Copy out the lines of the material that include the string "computer".

DATASET RECORDS
....

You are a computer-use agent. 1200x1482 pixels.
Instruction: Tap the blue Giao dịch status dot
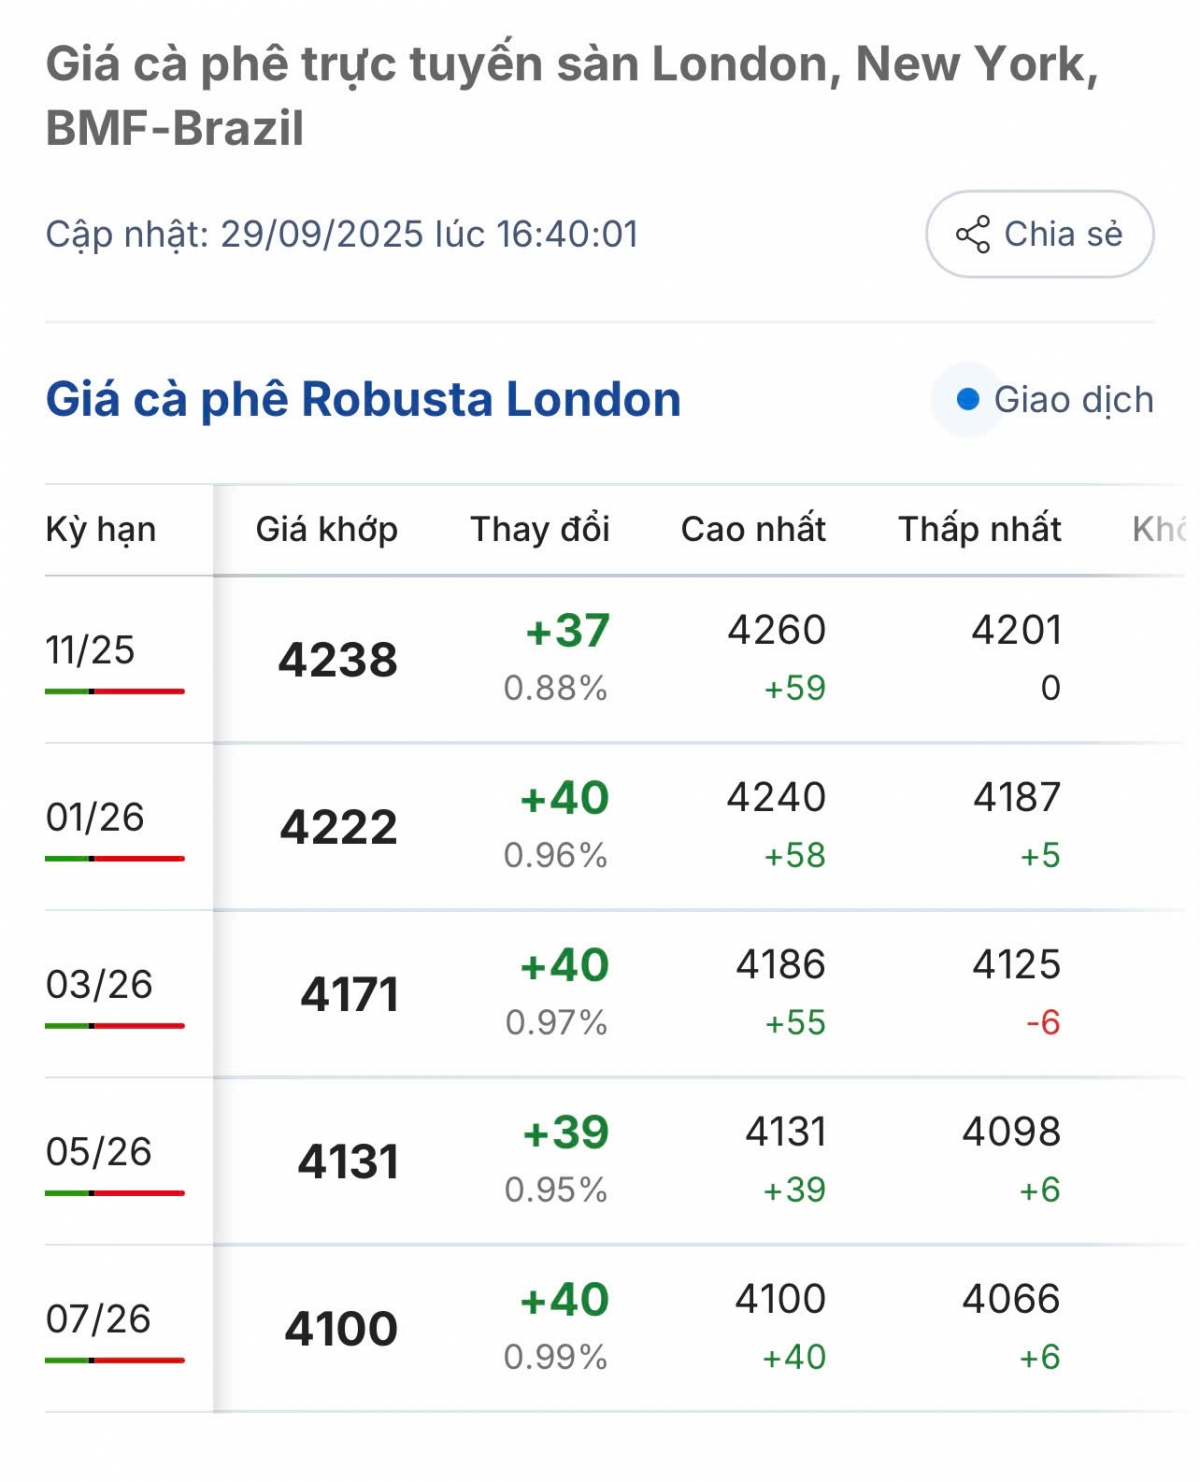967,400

....

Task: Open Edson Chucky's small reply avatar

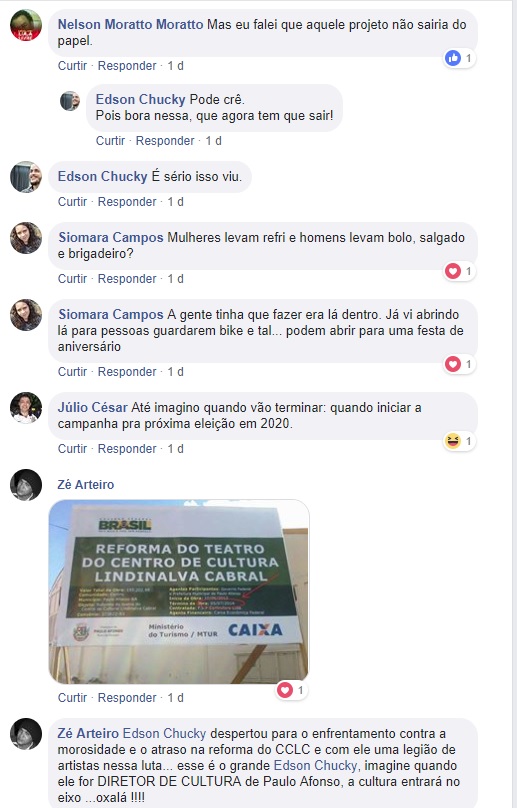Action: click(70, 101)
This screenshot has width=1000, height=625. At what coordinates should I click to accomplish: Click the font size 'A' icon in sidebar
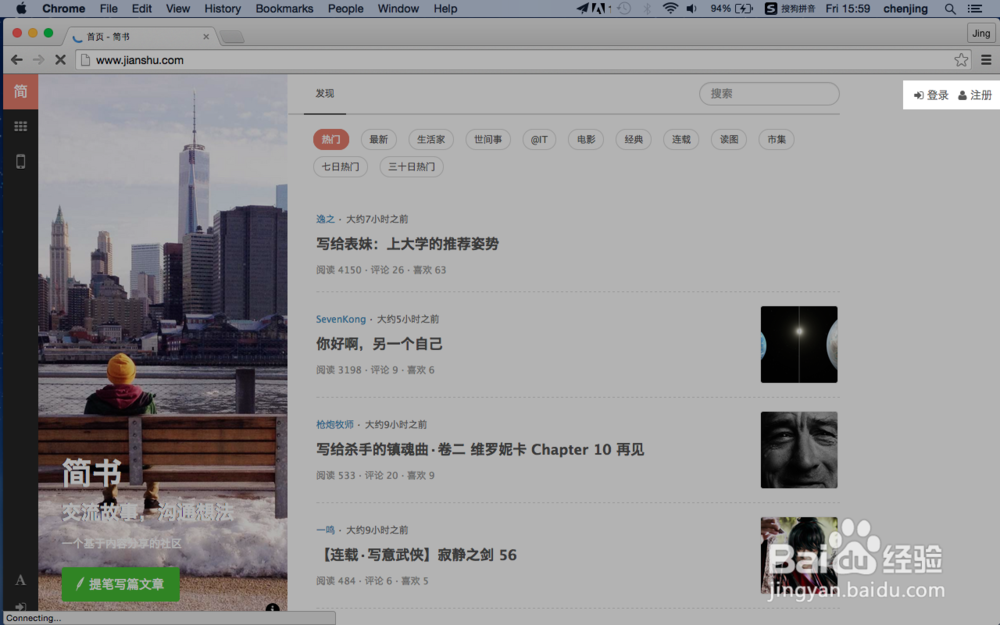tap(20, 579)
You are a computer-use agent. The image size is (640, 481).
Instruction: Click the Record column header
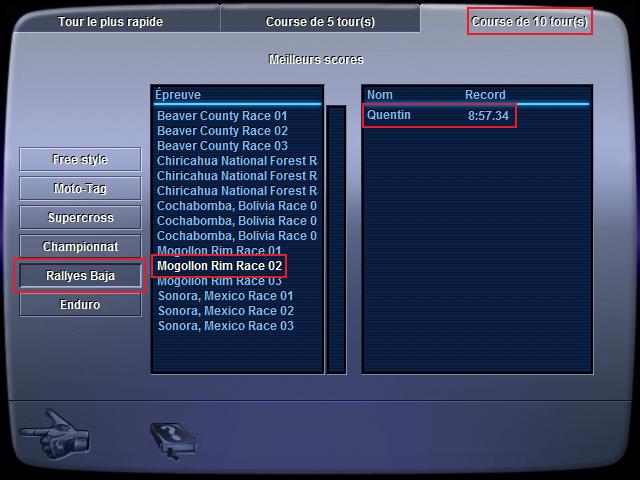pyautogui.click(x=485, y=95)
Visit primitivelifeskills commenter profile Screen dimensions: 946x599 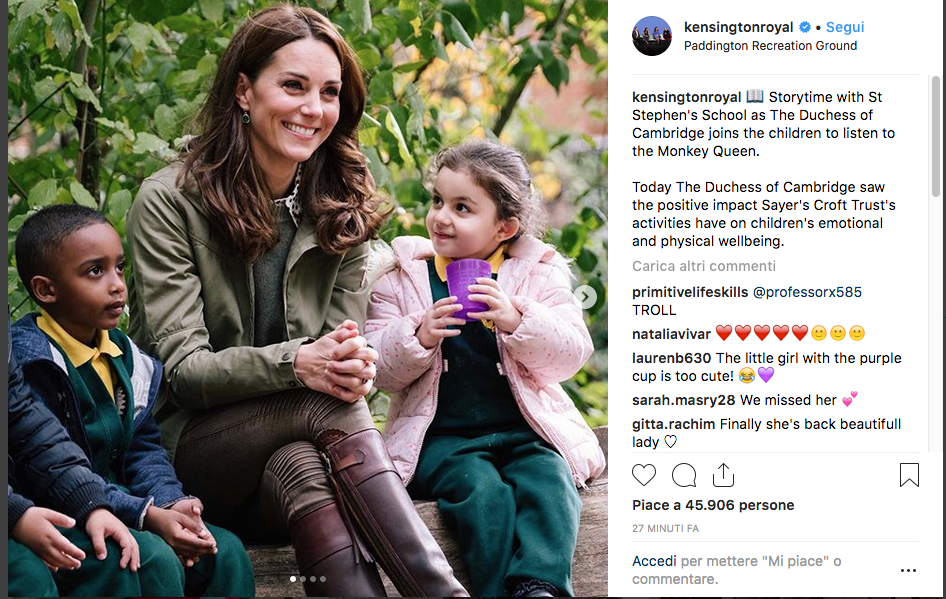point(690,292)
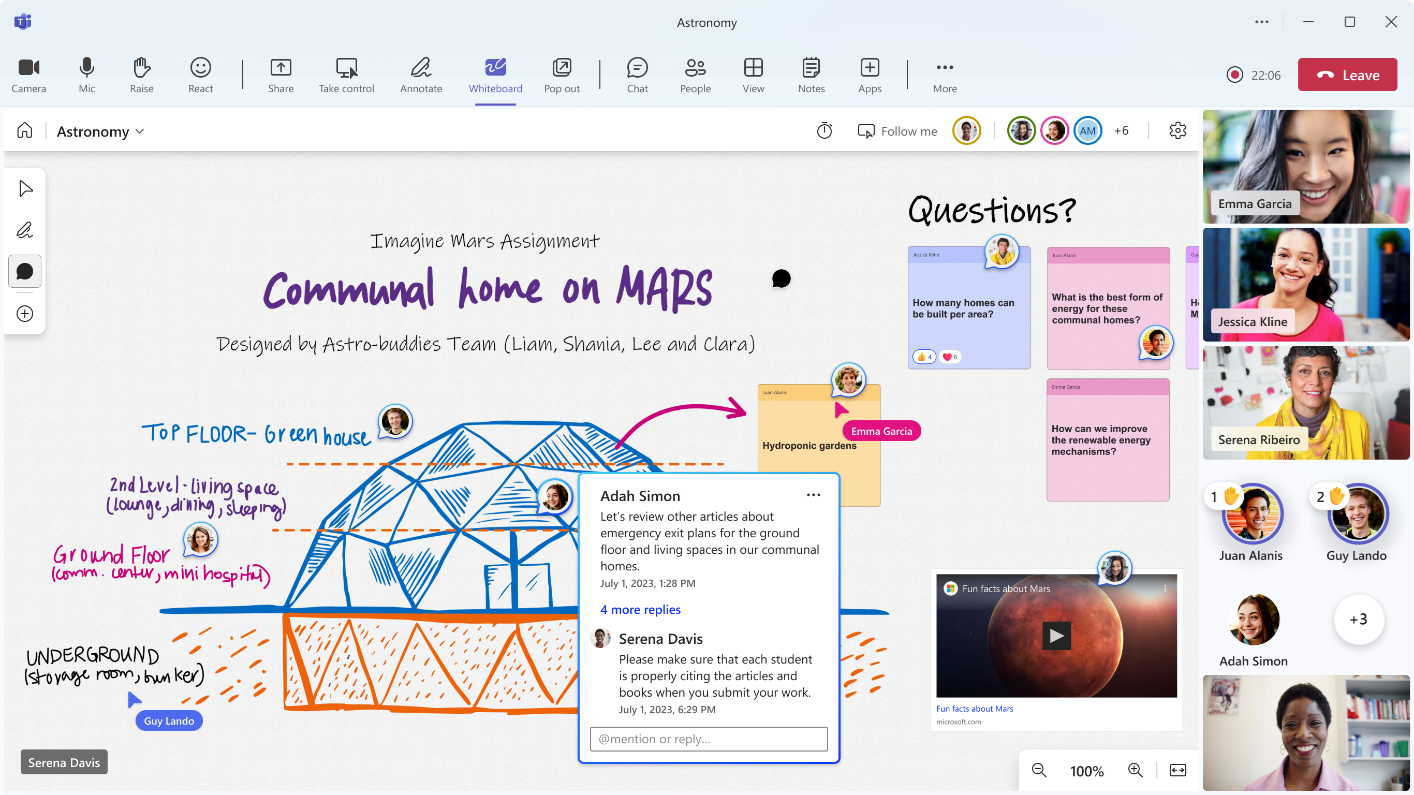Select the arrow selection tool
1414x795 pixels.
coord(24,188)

....

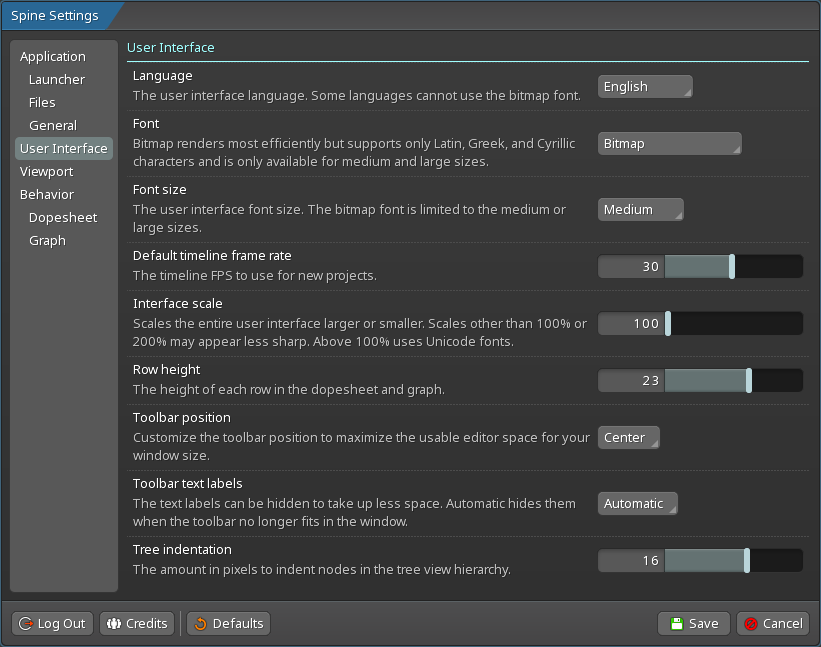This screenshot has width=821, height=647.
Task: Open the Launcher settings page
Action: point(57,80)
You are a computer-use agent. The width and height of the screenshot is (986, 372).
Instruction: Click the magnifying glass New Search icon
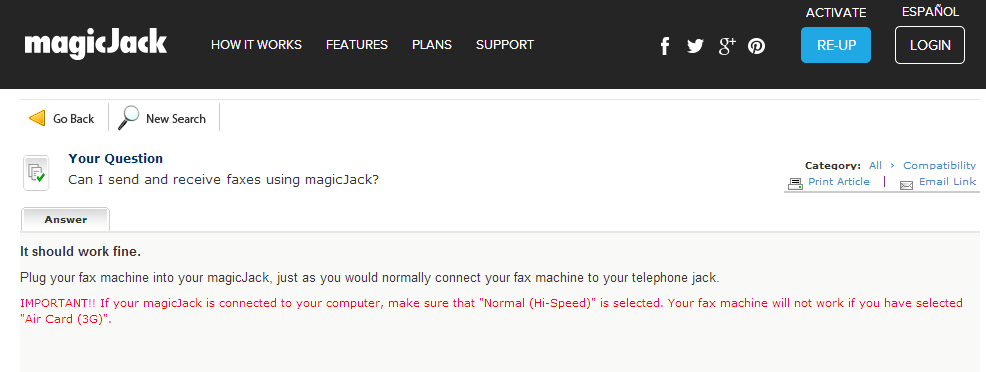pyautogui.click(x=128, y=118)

....

ANSWER BOX
You are a computer-use agent. 1200x1482 pixels.
You are a computer-use agent. The image size is (640, 481).
You are a computer-use agent. The width and height of the screenshot is (986, 372).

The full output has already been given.